On the other hand, the NAB has finalised another corruption reference against former Prime Minister Nawaz Sharif, his brother Shahbaz Sharif and daughter Maryam Nawaz for money laundering and assets beyond means. It has also opened an investigation against the Sharif family for “illegally acquiring” hundreds of acres of land in Raiwind. The government also claimed to have found fresh evidence against opposition leader Shahbaz Sharif and his sons. They allegedly established several fake companies in the names of their employees, which were used for “unlawful transactions” to whiten black money. The source of their income were telegraphic transfers (TTs) sent to them by poor employees of their companies. Nisar Gill and Ali Ahmed, close friends and class-fellows of Salman Shahbaz, were appointed directors in the Chief Minister’s Office, and were involved in the illegal activities. A company used for illegal transactions was Nisar Trading Concern, registered in the name of Rashid Karamat, an employee of Sharif Feed Mills, while another company, Khan Traders, was registered in the name of the father of Shakeel, an employee of the Ramzan Sugar Mills of the Sharifs. As per documentary proof, Rashid Karamat, the resident of a slum near Gulberg, Lahore, was a procurement assistant earning Rs 18,000 per month. Two employees of Shahbaz Sharif, Masroor Anwar and Shoaib Qamar, transferred big amounts from the accounts of Nisar Trading Concern and Khan Traders to the personal accounts of Shahbaz Sharif and Hamza, and copies of their CNICs (Computerized National Identity Cards) were available with the bank branches concerned.

According to investigations, assets of Shahbaz Sharif grew 70 times while that of his son 8,000 times in the last 10 years, when he was the chief minister of the largest province of the country. Over Rs16 million was deposited in the account of Shahbaz, who then transferred the money to his wife Tehmina Durrani, and the amount was used for purchasing property in Whispering Pines Villas. Another amount was transferred to an account of Hamza Shahbaz, who transferred it to the account of his wife and used the money to purchase properties in Johar Town, Lahore.

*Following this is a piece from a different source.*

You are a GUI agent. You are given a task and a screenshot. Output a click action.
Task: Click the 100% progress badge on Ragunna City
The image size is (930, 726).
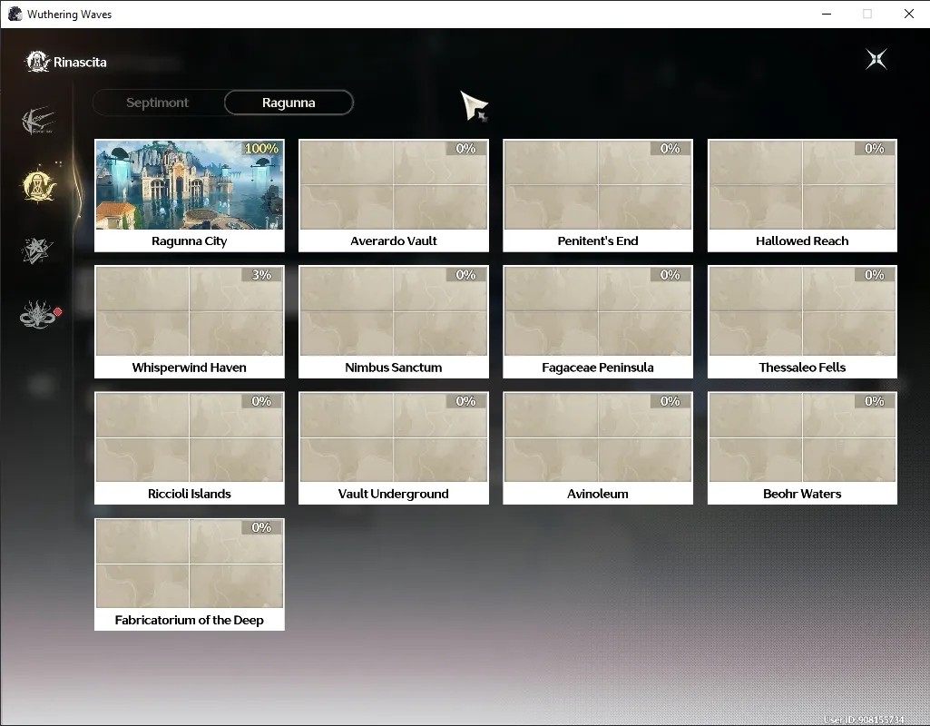pos(261,148)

It appears Shahbaz Sharif will be arrested soon. However, Railways Minister Sheikh Rashid has claimed that Shahbaz could avoid the arrest by changing his “software.” His remarks have made the accountability process more doubtful.

PPP Co-chairperson Asif Ali Zardari, who is on bail on medical grounds, could also be arrested over allegations of money laundering and corruption. Zardari, his sister Faryal Talpur and others face charges of corruption through fake bank accounts and embezzlement. Zardari was under detention on charges of money laundering.

Despite the fresh action, people have lost trust in the accountability process and NAB’s ability to recover money from accused. Former Prime Minister Nawaz Sharif is a glaring example. He was let off the hook even after he had been convicted by court. However, speculation is rife that he had paid money before leaving the country. An analyst told his viewers in a live show that Nawaz Sharif had left the country after paying Rs500b but refused to pay another Rs500b after reaching London. However, Shahbaz Sharif has rubbished the report. Former President Asif Ali Zardari is also said to have entered into a plea bargain after almost all co-accused in the mega fake accounts case have agreed to return the ill-gotten money. There are also rumours that the younger Sharif is also in the process of entering into a secret deal with the government, under which he will pay a handsome amount. Some say he has already struck a deal to save his political heir, Hamza Shahbaz.

It is a fact that people are fed up with the accountability mantra and demand resolution to their problems. Instead of empty rhetoric, the government should focus on practical measures to resolve their issues.